··· RECORDS TO USE

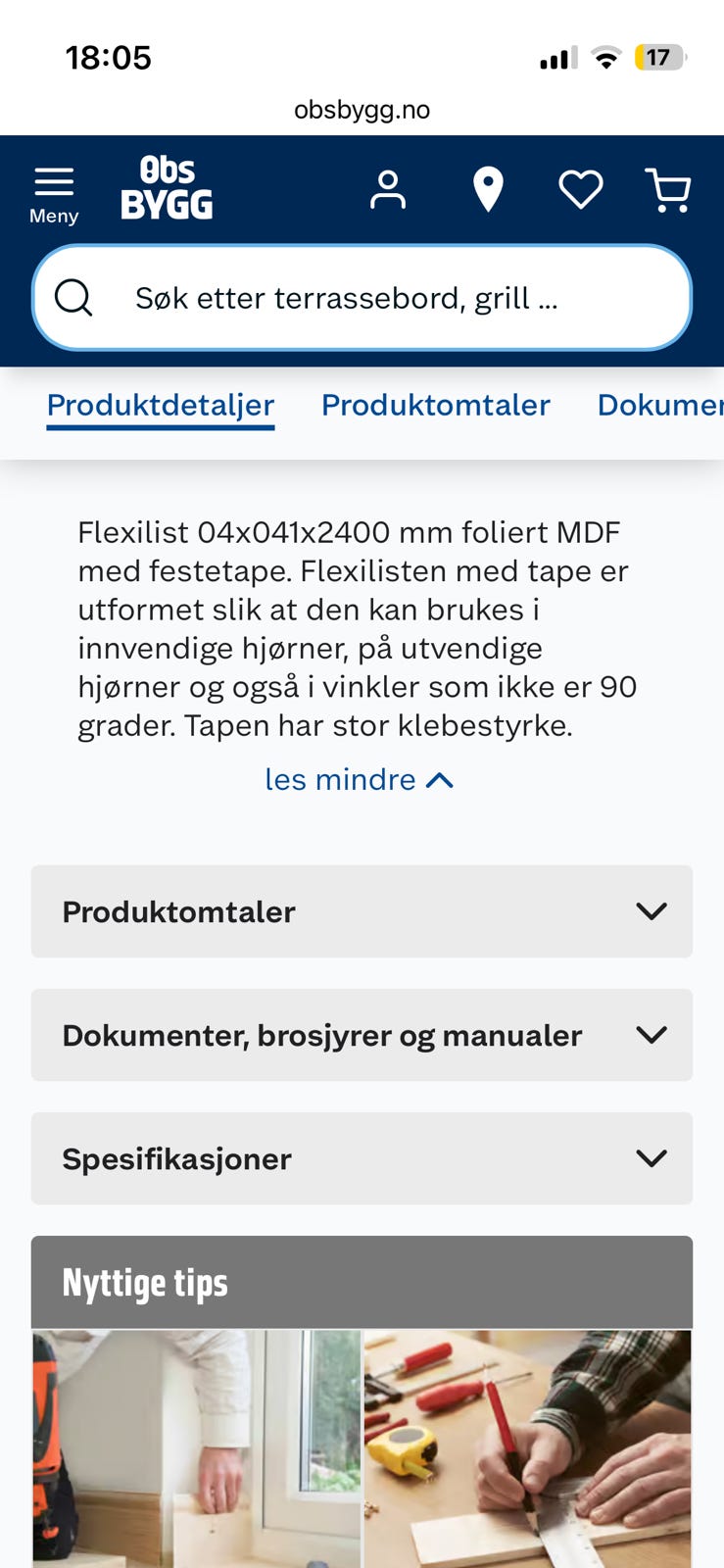The image size is (724, 1568).
Task: Open the shopping cart icon
Action: (668, 189)
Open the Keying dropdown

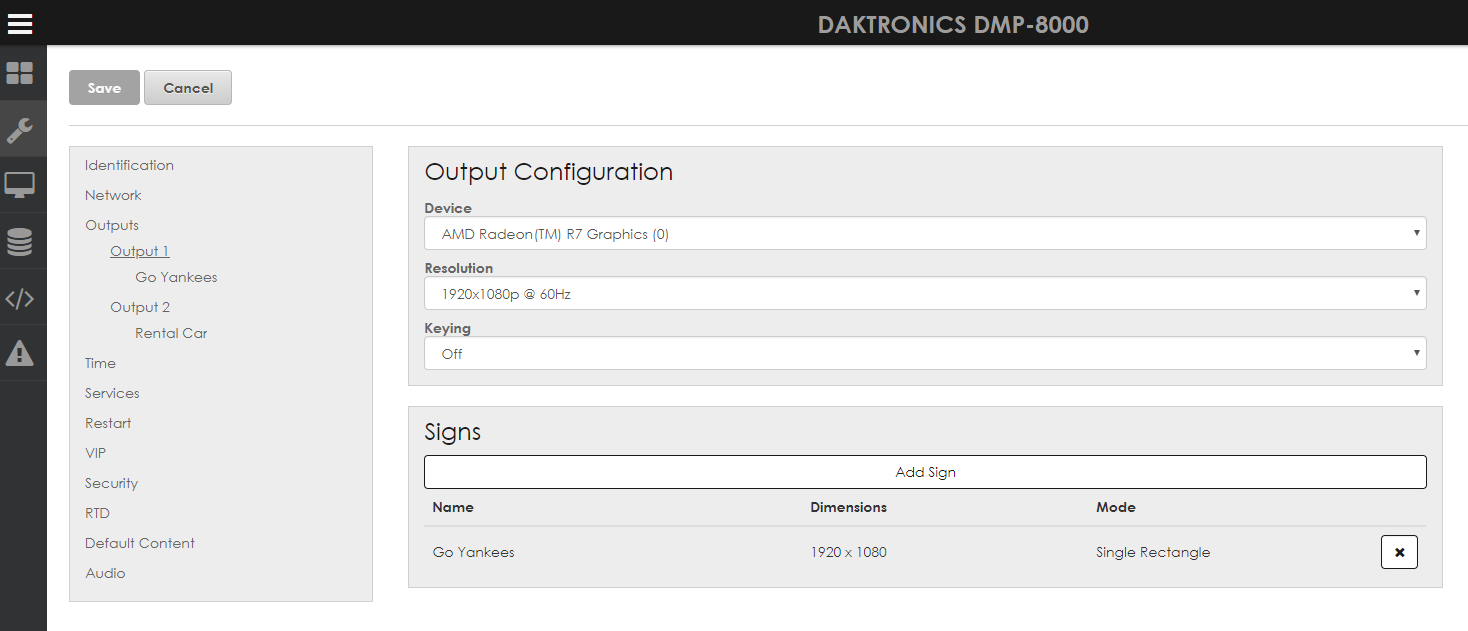point(925,353)
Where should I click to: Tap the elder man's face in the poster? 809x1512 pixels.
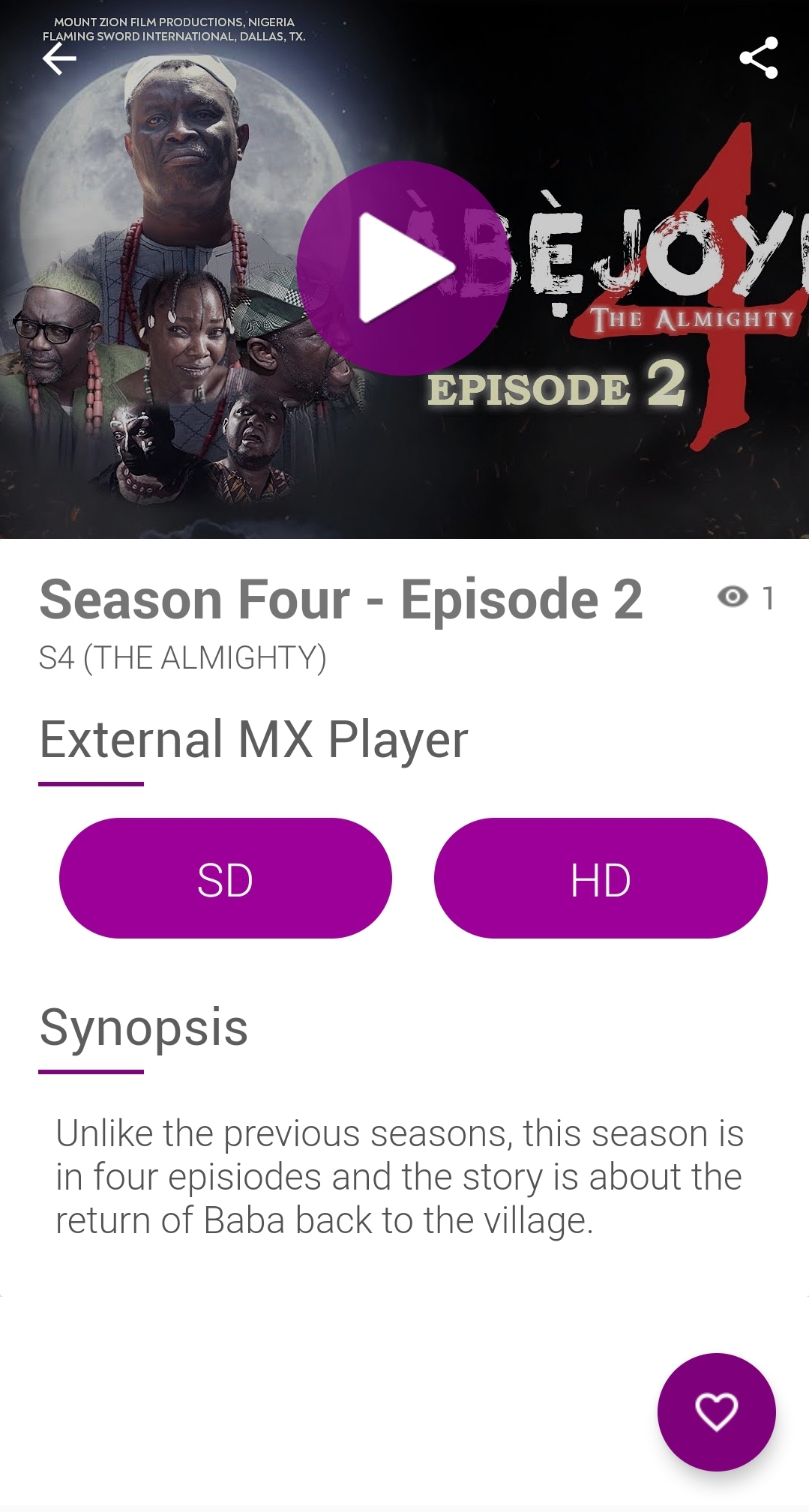click(178, 133)
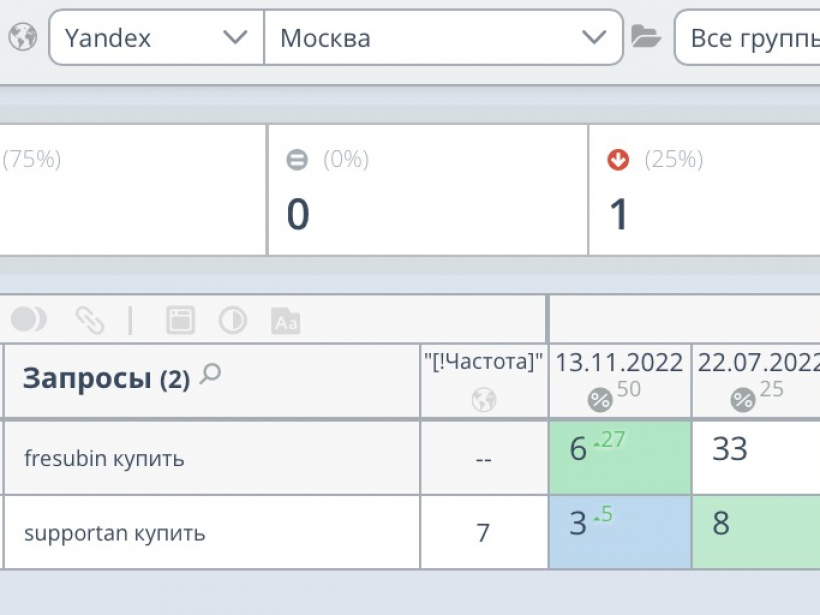The image size is (820, 615).
Task: Click green position cell showing 6
Action: coord(619,457)
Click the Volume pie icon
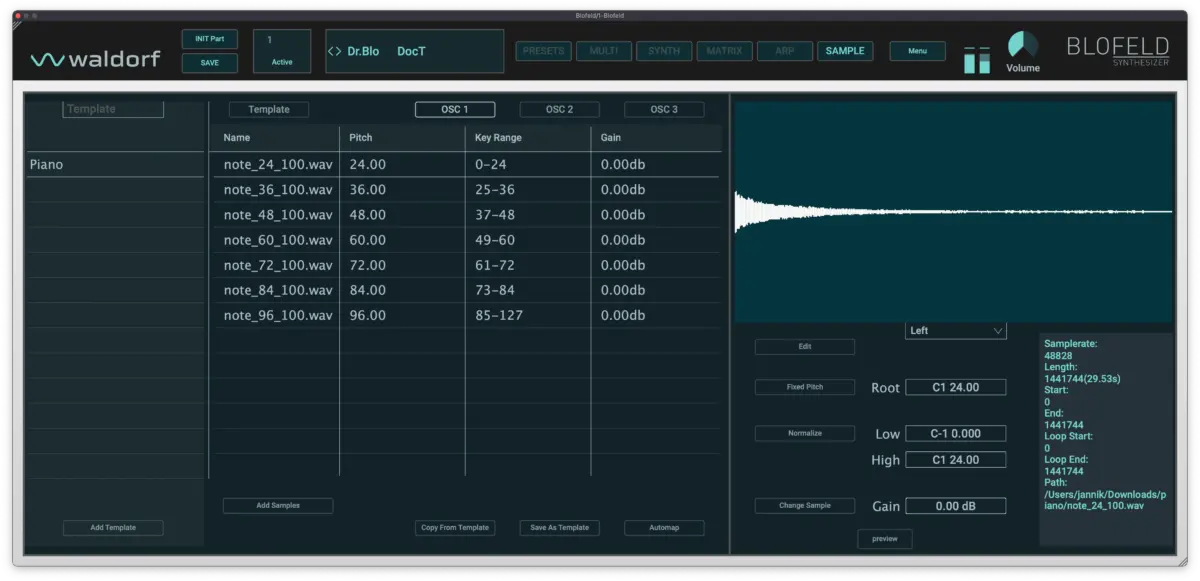 pos(1022,44)
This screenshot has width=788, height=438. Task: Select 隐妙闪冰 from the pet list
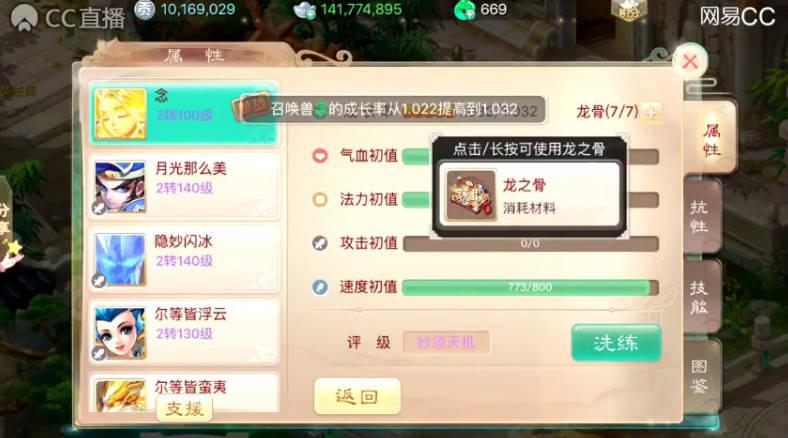coord(184,260)
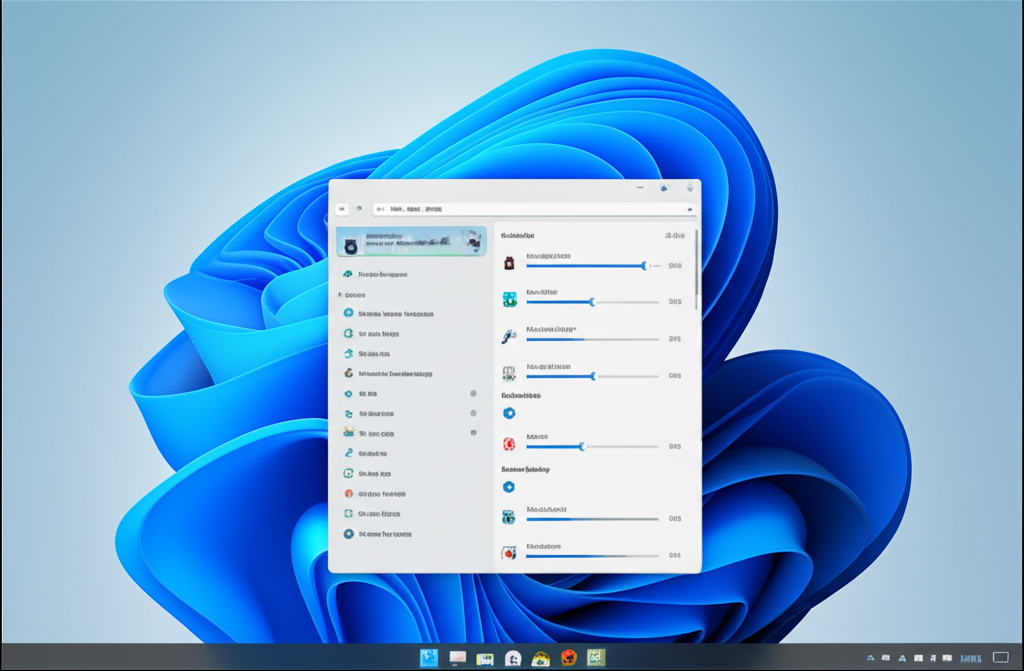Click the small white button left of the address bar

[x=342, y=209]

······

Would you please copy, exactly and only, the lines from the one with "This screenshot has" through the end of the entries above, skipping every picture?

This screenshot has width=788, height=438. Task: Select 隐妙闪冰 from the pet list
coord(184,260)
Click the small white button left of the address bar

[x=342, y=209]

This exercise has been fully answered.